As a child we never did foot washing. As an adult I was on altar guild and helped supply the water and towels. Watching people of all ages wash each other’s feet was very moving. I didn’t participate in the foot washing. I was always working behind the scenes.

My experience with foot washing started with Lorrie. It was a year before I started seminary. I was a postulant for Holy Orders. I knew Lorrie for many years. We worked closely on many committees. She was active in the diocese. We attended Cursillo together. Lorrie was a large woman with limited mobility who was slowly losing her eyesight. She always participated in foot washing. People lined up, took seats and the person behind them in line washed their feet and then they changed places. Sometimes families stayed together and washed each other’s feet. Most of the time it was random depending on how the lines went. Sometimes you had someone you didn’t know very well or someone that you weren’t too fond of. This particular year, I was attending to basins and towels thinking we were done when Lorrie approached me. She asked me, “Will you wash my feet? I cannot wash yours because of my leg, and I cannot get down.” I said of course. I washed her feet. It was a beautiful and moving experience. We tearily hugged.

Lorrie gave me a parting gift. The gift of being able to be fully present to her and to minister to her. The gift of washing her feet for the last time. Sealing Lorrie as belonging forever as one of Christ’s own. She gifted me by helping me to start my own ministry. She knew I needed to wash her feet. I couldn’t just be a bystander getting water and towels. I needed to participate in the ritual. The opportunity to minister to Lorrie came about because of a need. I wish I could say that I saw the need, but I didn’t. It was Lorrie’s speaking up and her inability to participate in the ritual in the customary way, that opened my eyes and gave me the opportunity to participate. I am forever grateful.

Two months later, I sat next to Lorrie at the consecration of Bishop Doug. We sang,” I am the Bread of Life.” it was a glorious day. None of us sitting there that day knew that would be Lorrie’s last eucharist. That three days later she would drop her grandchildren off to me at St. Andrew’s Vacation Bible School and never return. Lorrie would be killed in a car accident while on her way to pick her grandchildren up from Vacation Bible School at St. Andrew’s.
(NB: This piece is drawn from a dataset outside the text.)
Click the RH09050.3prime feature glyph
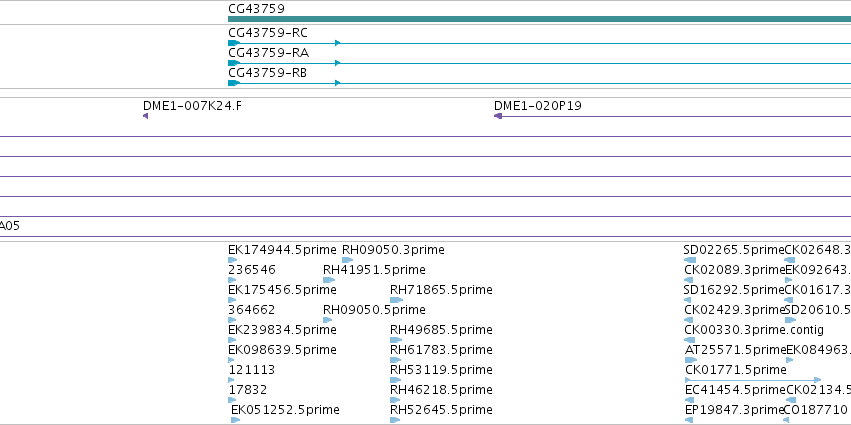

Lorrie’s funeral was more like an ordination. It was presided over by two bishops. Numerous priests attended. We sang, “I am the Bread of Life.” We remembered Lorrie singing it with us. She knew she was one of Christ’s own. She lived out the ritual foot washing.

This year we are still in the time of COVID19. Our Holy Week feels different. We mourn the loss of so many things. We remember foot washing and the ritual of Jesus and his disciples. In many ways, this year of loss brings us closer to the disciple’s pain and loss. In less than 24 hours after Jesus washed their feet, the disciples would be full of grief causing them to scatter and to hide.  We can feel the disciples’ impending loss.

Jesus commands us tonight to live out the sign that we belong to him. This year we cannot wash one another’s feet. But we can remember the purpose of the ritual. It is to live and act as though we belong to Jesus. It is to put ourselves in the position of another. It is a gift that Jesus is united to us and is with us when we put others first. Serving others doesn’t need to be grand. It can be as simple as washing someone’s feet who cannot bend down to wash your feet.

Tonight, let us contemplate how we can live out this parting gift of Jesus in these strange times. Jesus has washed our feet in the moment of our baptism. As we gaze upon the pitcher and the basin, how do we live out Jesus’s command, “So if, I your teacher and Lord have washed your feet, you also ought to wash one another’s feet.”